With the holiday season in full swing, many may find their commitment to wise dietary decisions and physical activity waning. Thankfully, the new year brings with it a renewed sense of dedication that can spur even the most cookie-comatose people back into action. To aid in this wellness endeavor is Pacific Medical Centers' Sports Medicine Physician Chris Maeda, who offers advice on adopting new fitness routines below.
Many New Year's resolutions are centered on health, fitness and nutrition. What are some examples of good physical exercises people may consider as they pursue a more active lifestyle?
As studies have shown, exercise is good for physical and mental health. Exercise is an effective treatment for hypertension, high cholesterol, diabetes, depression and more. When thinking of New Year's resolutions, it's important to think of activities that get you moving (i.e. walking, dancing, cycling, etc.)
For exercise newbies, what are some things to consider when creating and establishing a new fitness regimen?

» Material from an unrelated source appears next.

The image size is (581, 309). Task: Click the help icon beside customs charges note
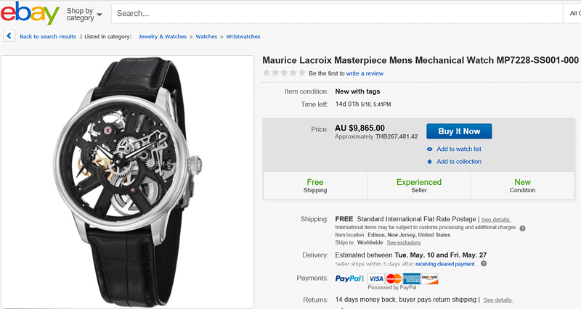[x=523, y=228]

At Pacific Medical Centers, we encourage our patients to start low and go slow by easing into any exercise program. It's not recommended to start trying to run if you have never run before. You can begin with fast walks and slowly progress to intermixing short running spurts during the walks, and then progress to running. A good start can be as simple as parking far away, so you have to walk more.
In your experience, what are some obstacles or hurdles people face that can lead to derailment of their fitness goals? What tips can you offer to keep people motivated?

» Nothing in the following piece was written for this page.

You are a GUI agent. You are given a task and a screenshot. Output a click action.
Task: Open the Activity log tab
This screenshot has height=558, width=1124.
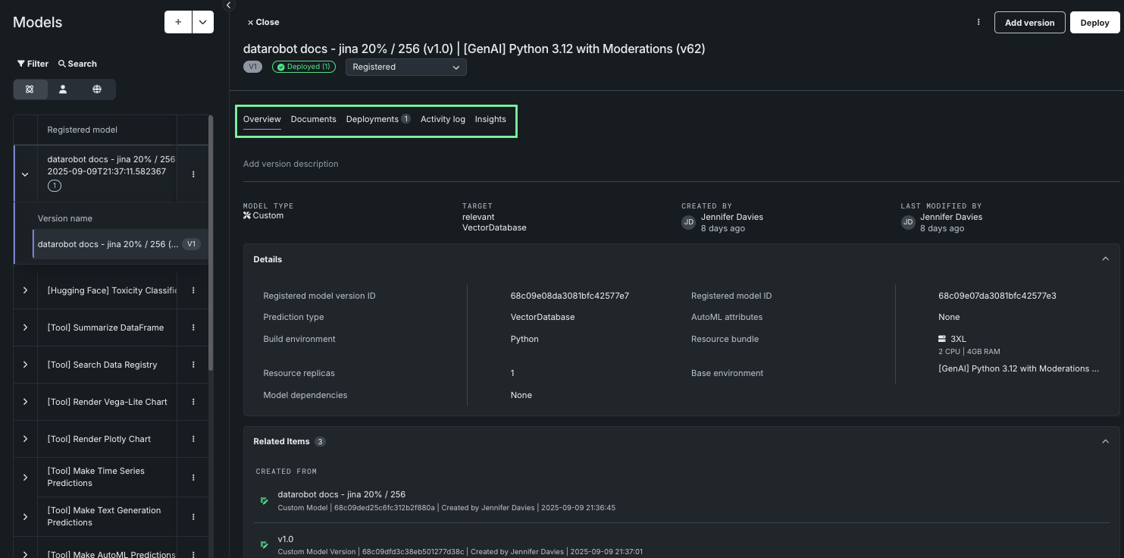[443, 119]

a) The biggest mistake people make is to start too aggressively in their exercise program. For example, trying to run three miles, five days a week, when they have never run before. Generally, this will lead to overuse injuries/strains, which then forces the person to have to stop working out, which makes it tough to go back.

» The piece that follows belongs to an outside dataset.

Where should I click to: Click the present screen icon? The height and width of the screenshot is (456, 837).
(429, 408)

b) Try to start an exercise program with a friend. It helps to have company and hold each other accountable.
c) Try and find something you truly enjoy doing. Those who try things that they don't enjoy will often have a harder time sticking to it in the long term.
How can people with busy schedules still manage to dedicate themselves to a consistent workout routine?
First, make a written schedule of your workout times and the frequency that you plan to execute this. Like any other meeting or reminder, put your workout times on your calendar and make it a priority.
It is important to have a work/life balance, and this is a great way to designate some time for yourself. If you look at how much time we spend on our phones, or even commuting, it should be an achievable goal to spend at least 30 minutes a day on exercise.
Would you like to share anything else about this topic to readers?
To prevent future injuries, people should also be active to keep their muscles balanced. For example, football is physical exercise. However, the Seahawks don't just play football. They are regularly in the gym doing strength training/conditioning to get stronger, but more importantly to keep their muscles balanced.
Muscle imbalances are the number one cause of overuse injuries like tendonitis and bursitis. If someone just runs all the time and does nothing else, they will get a muscle imbalance and that is why they can get shin splints, knee pain, IT band issues, etc.
One of the best ways to keep muscles balanced is to strength train. If you work on your biceps, you also work on your triceps. If you push things like in a bench press, you should pull like in rows.
The strength training helps keep things balanced and can also make you stronger. There is no impact on strength training, so it can be easier on the joints (as long as the form is good) and can help keep bones strong (especially for women). Even people who "don't play a sport" will benefit.
Everyone has to push, pull, squat or carry things, whether it is cleaning the house or gardening, etc. Therefore, everyone needs to spend time to train and be active in their own way.